▶ **About this exercise**
Say whether each statement agrees with the forum exchange below, answering yes or no and quoting the exact words from the forum exchange that decide it. (a) The reply suggests the Depression program as a place to begin reading. (b) The writer of the last paragraph says their partner has depression with a side-order of anxiety. (c) The reply says a person can control how others feel.

And thank you -- I'll look at the Depression program here.
You absolutely belong here. It sounds like there is a lot on your plate. You are clearly a caretaker right now and I imagine this is a common role for you, as you are so compassionate and likely good at it. Caretaking can be incredibly stressful and tiring. You must be able to make yourself a priority at times. I am sure both your husband and your friend would understand if you ever had to say no or take some "me time". You deserve to give yourself the same love and attention you give others. Also, please be open to accepting help from other and even offer specific suggestions on how others can help you sometimes.
I am so sorry to here about your late husband. I can certainly see how that experience would impact your thoughts and feelings, especially if Depression is involved. Please know that you are already doing your best and your best is such a gift to your loved ones. You cannot control how others feel or act. Just being there for a person is all that most people want and need in support. You are doing more then enough and you are enough.
I think the Depression program here would be a good place for you to start reading. It is helpful to ensure our thinking is healthy when we are in emotionally challenging situations. If you have any thoughts or questions on the program please let me know.
What type of resources were you hoping to find? What tools do you already use to help you cope?
I hope to hear more from you soon,
I'm mostly looking for support as I support others in my life. Both my partner (who has anxiety with a side-order of depression) and my best friend (who has depression with a side-order of anxiety) are going through some really rough times right now, I find myself in the position of supporting both of them, and I'm finding it to be a lot to deal with.

▶ **Raw data**
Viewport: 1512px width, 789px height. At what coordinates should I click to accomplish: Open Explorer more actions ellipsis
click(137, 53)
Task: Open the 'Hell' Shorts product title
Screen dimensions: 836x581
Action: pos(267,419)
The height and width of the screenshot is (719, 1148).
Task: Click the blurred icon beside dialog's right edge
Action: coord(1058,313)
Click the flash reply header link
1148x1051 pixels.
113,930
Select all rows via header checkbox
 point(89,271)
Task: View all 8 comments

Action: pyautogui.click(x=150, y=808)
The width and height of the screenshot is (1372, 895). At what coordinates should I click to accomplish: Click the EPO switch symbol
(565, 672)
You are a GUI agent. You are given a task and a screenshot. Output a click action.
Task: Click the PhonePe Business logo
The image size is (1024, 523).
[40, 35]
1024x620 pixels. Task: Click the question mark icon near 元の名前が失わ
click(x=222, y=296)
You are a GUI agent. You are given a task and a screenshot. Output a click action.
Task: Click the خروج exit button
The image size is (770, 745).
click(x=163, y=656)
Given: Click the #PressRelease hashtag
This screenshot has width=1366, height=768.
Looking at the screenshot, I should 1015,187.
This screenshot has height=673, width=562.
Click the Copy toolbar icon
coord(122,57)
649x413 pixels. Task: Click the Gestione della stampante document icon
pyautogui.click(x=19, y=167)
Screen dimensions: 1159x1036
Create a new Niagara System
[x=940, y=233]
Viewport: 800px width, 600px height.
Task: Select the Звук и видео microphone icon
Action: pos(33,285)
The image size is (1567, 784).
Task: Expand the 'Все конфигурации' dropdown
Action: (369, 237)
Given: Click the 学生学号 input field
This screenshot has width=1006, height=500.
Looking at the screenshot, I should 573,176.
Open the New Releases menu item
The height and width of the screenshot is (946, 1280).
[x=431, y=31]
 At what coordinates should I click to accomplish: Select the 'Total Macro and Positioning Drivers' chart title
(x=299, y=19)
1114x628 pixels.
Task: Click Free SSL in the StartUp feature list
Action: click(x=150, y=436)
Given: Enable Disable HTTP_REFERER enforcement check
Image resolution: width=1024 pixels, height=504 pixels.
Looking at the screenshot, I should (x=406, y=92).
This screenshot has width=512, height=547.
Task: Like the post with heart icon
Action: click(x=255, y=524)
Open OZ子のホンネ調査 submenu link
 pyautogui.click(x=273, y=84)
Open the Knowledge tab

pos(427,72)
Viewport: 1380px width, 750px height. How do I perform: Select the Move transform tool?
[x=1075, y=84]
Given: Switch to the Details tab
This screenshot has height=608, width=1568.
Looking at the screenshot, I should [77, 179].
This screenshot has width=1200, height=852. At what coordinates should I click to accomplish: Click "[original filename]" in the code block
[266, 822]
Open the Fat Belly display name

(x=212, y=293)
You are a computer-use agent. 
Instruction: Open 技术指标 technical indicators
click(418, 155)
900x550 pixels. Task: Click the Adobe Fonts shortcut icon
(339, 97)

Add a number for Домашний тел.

▶ **Expected answer**
(a) Yes: "I think the Depression program here would be a good place for you to start reading."
(b) No: "my partner (who has anxiety with a side-order of depression)"
(c) No: "You cannot control how others feel or act."